COMMENTARIO BIBLICO-MISSIONARIO

Las palabras del Amor divino que solicitan amar

El evangelio de hoy es la continuación de las palabras de Jesús que escuchamos el domingo pasado. Estamos, por eso, invitados a permanecer en el clima místico de la Última Cena y del Discurso de despedida de Jesús a sus discípulos íntimos, para acoger en el corazón el mensaje profundo y conmovedor de Cristo, aquel que en su «hora de pasar de este mundo al Padre, habiendo amado a los suyos que estaban en el mundo, los amó hasta el extremo» (Jn 13,1). También hoy, como hace una semana, las pocas líneas de comentario que siguen, quieren proponer solo algunas ideas para una ulterior meditación sobre los profundos pronunciamientos de Cristo que escuchamos.

1. «Si me amáis, guardaréis mis mandamientos»

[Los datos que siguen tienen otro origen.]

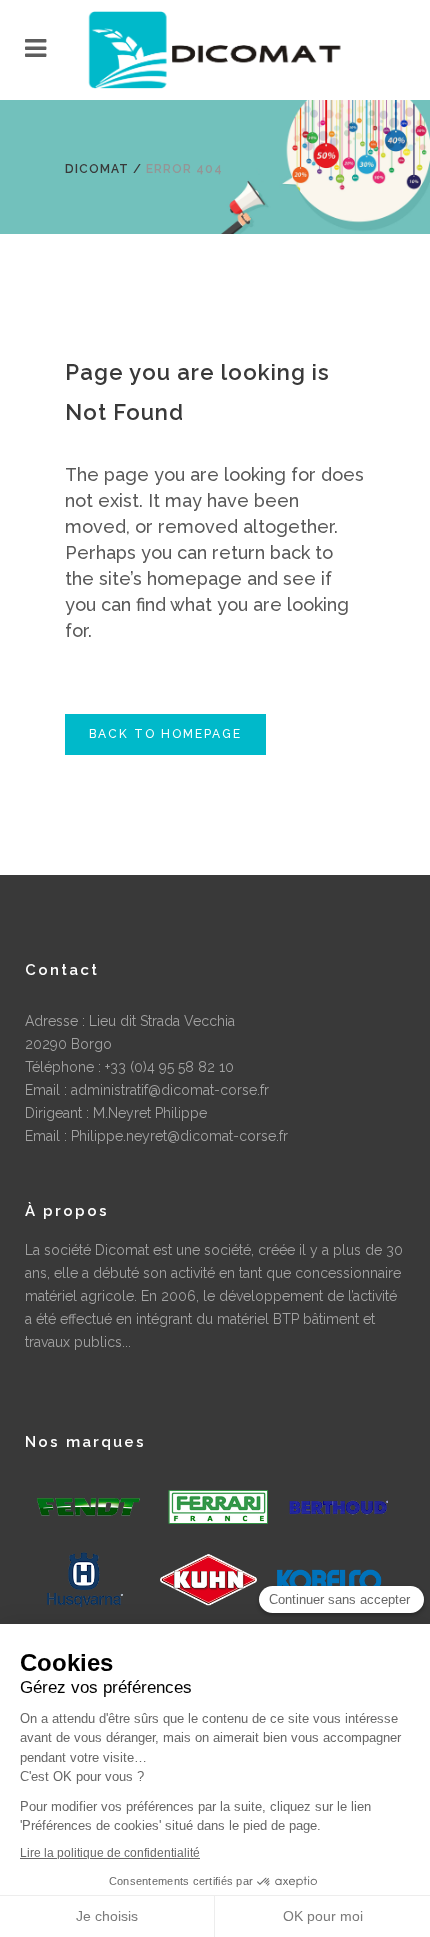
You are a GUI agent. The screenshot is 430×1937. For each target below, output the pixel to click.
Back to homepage (165, 734)
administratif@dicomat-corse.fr (170, 1090)
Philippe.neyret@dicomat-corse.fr (179, 1136)
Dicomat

Después de haber declarado a los suyos ser el camino, la verdad y la vida, y ser el rostro visible de Dios Padre invisible, Jesús habla ahora del amor que sus discípulos deberían tener para con Él, indicando con autoridad en que cosa consiste: «Si me amáis, guardaréis mis mandamientos». Esta “regla” parece ser muy importante para Jesús, porque Él la sostendrá otra vez hacia el final de su breve discurso: «El que acepta mis mandamientos y los guarda, ese me ama» (Jn 14,21; también 15,10). Por eso, es necesario profundizar este mensaje, subrayando al menos tres aspectos importantes.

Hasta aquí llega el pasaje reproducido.